Not only does smoking cause lung cancer and heart disease, but many of the 4,000 chemicals in cigarettes increase your risk of stroke, breast cancer, secondary infertility, low back pain, and heartburn (and then there are the premature wrinkles and bad breath). If you think you're healthy, ask your doctor to do a spirometry test that measures your lungs' functional age. Many 35-year-old smokers have the lungs of a 70-year-old.
Inhaling secondhand smoke -- which contains arsenic, carbon monoxide, and formaldehyde -- is undeniably risky for children. Smokers' kids have higher rates of respiratory infection, ear infection, severe asthma, and even SIDS. "Despite what you may think, there is no safe level of exposure for secondhand smoke," says Richard D. Hurt, MD, director of the Mayo Clinic Nicotine Dependence Center, in Rochester, Minnesota. Even if you never smoke in rooms where your children play, tiny particles cling to your clothes and circulate through your house. And while no parent wants her child to become a smoker, kids whose parents smoke are twice as likely to light up themselves when older. Quit now to break the cycle.

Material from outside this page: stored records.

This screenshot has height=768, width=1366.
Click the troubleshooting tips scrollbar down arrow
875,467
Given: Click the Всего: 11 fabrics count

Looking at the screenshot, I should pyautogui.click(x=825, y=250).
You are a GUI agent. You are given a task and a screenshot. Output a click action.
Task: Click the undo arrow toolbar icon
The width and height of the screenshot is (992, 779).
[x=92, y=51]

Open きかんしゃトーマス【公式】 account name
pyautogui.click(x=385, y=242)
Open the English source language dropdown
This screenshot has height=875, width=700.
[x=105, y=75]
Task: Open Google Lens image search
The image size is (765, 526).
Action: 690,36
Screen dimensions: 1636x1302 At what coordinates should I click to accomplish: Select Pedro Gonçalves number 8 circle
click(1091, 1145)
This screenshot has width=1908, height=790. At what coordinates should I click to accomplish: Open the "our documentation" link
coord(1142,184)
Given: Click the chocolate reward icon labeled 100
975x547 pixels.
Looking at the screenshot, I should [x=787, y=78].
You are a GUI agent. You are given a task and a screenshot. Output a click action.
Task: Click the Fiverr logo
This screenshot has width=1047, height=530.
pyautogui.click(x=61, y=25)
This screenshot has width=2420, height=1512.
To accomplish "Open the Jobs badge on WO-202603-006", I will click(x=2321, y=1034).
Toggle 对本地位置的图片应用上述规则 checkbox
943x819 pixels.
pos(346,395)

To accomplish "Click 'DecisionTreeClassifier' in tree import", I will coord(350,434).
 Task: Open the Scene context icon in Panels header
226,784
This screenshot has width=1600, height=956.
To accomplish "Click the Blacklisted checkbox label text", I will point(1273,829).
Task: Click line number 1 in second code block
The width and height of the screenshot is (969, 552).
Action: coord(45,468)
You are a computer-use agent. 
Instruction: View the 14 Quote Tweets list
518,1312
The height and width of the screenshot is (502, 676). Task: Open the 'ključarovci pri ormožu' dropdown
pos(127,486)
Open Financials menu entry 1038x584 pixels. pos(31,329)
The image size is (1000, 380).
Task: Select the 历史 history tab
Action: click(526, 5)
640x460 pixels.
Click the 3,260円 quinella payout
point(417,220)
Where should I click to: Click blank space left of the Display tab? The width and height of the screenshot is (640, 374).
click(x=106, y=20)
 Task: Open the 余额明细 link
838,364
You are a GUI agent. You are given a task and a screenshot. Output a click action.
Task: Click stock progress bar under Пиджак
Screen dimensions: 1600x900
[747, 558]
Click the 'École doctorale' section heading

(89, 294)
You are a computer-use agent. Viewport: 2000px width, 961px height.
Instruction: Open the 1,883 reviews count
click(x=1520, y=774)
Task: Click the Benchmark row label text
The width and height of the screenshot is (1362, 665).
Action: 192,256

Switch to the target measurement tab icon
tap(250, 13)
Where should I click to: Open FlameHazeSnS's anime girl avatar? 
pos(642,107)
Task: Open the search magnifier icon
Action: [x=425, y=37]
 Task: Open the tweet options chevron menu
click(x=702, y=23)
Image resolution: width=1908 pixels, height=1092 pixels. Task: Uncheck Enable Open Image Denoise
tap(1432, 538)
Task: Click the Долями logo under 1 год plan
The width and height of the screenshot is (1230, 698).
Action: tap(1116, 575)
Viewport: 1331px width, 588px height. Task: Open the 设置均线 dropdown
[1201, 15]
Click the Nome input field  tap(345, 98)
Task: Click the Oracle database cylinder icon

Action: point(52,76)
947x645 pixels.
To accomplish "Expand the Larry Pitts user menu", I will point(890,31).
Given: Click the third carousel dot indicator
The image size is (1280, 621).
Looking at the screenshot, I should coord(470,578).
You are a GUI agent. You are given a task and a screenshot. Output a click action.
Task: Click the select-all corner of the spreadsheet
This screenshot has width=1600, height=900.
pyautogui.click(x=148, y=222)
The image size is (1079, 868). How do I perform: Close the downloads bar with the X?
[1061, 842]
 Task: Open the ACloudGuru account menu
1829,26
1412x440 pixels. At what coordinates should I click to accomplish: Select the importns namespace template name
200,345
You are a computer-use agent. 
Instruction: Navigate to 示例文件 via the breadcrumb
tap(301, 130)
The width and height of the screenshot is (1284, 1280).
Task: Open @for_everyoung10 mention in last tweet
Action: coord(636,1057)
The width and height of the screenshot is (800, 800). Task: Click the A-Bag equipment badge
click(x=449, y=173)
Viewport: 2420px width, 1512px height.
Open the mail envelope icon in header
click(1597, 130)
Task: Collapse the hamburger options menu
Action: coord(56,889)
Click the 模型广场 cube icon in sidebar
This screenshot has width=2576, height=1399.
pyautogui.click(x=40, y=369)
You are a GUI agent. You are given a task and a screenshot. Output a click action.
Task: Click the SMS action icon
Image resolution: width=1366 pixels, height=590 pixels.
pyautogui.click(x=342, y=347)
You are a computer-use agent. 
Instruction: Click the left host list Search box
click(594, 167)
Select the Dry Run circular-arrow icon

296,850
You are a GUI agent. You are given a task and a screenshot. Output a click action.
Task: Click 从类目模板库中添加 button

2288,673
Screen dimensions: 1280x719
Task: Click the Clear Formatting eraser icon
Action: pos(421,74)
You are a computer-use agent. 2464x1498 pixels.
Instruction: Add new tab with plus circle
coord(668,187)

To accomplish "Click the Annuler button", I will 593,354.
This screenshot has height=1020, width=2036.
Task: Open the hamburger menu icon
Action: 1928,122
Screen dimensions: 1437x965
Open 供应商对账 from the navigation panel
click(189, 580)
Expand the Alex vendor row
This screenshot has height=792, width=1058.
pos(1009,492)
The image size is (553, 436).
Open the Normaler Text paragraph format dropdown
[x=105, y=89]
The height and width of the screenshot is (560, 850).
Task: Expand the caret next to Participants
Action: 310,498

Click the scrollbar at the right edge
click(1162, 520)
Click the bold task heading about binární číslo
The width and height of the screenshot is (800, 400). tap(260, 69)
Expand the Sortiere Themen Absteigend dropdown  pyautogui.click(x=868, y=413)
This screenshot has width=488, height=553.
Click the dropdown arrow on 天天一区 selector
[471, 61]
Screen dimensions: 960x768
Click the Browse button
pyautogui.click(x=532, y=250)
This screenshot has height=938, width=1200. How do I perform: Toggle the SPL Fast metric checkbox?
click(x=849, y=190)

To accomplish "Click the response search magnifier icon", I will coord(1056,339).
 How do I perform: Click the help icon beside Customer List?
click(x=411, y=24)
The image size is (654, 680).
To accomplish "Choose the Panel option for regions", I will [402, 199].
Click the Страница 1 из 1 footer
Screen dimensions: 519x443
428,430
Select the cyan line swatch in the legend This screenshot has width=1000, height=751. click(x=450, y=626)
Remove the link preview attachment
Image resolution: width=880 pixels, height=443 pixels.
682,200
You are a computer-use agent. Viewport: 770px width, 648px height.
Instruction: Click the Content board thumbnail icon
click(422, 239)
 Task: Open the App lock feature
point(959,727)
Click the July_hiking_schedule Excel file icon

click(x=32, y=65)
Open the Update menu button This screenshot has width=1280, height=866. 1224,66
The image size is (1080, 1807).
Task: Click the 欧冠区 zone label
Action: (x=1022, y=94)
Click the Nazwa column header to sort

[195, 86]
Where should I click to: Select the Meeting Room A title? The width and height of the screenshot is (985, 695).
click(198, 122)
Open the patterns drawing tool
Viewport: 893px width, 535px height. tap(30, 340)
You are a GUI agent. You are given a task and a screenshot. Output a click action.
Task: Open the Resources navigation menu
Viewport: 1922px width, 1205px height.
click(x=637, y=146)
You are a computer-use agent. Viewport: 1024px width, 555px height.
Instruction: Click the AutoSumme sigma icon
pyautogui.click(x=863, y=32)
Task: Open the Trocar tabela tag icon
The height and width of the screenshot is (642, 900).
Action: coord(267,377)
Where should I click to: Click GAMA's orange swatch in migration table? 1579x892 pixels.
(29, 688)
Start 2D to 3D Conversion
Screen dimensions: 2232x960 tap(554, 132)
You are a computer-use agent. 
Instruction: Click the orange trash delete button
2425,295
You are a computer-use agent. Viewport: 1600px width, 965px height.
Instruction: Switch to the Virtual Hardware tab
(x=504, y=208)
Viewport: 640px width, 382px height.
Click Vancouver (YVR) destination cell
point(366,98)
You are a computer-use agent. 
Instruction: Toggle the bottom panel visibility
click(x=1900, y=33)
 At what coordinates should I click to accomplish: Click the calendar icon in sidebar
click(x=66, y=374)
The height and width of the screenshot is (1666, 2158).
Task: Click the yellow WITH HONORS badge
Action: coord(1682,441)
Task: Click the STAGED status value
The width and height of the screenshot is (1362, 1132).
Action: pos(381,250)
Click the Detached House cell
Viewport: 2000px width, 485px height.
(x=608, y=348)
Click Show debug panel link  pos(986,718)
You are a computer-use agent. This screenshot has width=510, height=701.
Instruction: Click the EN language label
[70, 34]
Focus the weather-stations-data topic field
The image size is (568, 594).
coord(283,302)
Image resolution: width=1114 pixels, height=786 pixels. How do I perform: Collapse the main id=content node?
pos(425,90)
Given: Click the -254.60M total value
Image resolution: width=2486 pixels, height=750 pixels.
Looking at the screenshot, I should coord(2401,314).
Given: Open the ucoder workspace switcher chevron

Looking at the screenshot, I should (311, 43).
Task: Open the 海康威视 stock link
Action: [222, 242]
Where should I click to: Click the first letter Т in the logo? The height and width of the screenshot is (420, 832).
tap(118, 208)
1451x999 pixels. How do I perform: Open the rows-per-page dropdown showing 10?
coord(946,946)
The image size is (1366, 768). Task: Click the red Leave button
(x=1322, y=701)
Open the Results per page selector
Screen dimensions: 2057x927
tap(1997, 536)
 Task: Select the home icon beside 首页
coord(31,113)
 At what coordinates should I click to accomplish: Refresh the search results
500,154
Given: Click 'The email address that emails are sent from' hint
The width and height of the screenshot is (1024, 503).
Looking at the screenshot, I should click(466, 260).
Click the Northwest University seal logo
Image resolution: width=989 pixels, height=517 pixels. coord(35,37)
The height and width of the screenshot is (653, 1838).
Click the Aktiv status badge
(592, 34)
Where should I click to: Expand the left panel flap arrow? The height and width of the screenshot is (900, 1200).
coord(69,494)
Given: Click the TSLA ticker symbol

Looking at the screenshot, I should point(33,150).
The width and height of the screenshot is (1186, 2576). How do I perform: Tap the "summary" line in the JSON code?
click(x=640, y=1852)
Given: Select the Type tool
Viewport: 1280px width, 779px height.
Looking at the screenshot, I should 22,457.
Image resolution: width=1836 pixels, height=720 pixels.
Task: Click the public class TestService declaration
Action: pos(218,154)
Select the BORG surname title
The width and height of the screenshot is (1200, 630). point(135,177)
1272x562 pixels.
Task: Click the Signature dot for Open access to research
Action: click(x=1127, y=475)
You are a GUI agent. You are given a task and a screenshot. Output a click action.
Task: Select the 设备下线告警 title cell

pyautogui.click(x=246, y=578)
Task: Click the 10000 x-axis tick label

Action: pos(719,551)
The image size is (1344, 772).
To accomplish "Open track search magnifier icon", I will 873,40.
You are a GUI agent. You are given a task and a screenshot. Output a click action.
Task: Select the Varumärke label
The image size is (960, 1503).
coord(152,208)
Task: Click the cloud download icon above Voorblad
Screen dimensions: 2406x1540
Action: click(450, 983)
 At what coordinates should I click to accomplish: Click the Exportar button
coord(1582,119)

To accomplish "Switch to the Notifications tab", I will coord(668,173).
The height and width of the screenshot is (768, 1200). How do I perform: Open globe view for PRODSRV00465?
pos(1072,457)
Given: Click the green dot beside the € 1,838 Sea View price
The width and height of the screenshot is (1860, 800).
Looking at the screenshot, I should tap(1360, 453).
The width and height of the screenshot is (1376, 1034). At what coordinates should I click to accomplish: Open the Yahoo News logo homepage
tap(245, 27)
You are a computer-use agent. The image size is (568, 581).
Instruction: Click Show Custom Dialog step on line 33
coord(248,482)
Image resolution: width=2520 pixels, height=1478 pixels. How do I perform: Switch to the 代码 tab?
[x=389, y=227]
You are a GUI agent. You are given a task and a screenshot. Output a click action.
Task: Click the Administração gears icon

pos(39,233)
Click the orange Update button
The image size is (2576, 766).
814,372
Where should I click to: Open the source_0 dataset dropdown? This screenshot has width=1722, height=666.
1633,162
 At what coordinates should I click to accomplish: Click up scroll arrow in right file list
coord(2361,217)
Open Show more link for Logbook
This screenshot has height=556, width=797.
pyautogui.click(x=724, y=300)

With all the time commitments and craziness that come along with raising children, how can you handle giving up smoking now? Cigarettes may seem like an integral part of every aspect of your life -- influencing your identity, your choice of friends, the structure of your day, and the way you manage to squeeze in a little "me" time.
"I used to look forward to my 'good job' cigarette after my kids' bath and bedtime rituals, and I was convinced I couldn't make it through without it," says Laura Lathan, of Phoenixville, Pennsylvania, whose daughters are 6 and 4. But when she quit last February, she found that she actually had more energy for the evening routine.
It's understandable to worry about what will replace a drag during those times when your kids are acting up, you're late to work, or you're panicked about your credit-card bills. "But it's important not to use parent stress as an excuse to keep smoking, because you'll always have tensions in your life," says Jodi Prochaska, PhD, a researcher at the University of California, San Francisco Tobacco Control Program. "Smoking doesn't really take away your stress -- it just relieves symptoms of nicotine withdrawal. You can learn healthier ways to cope."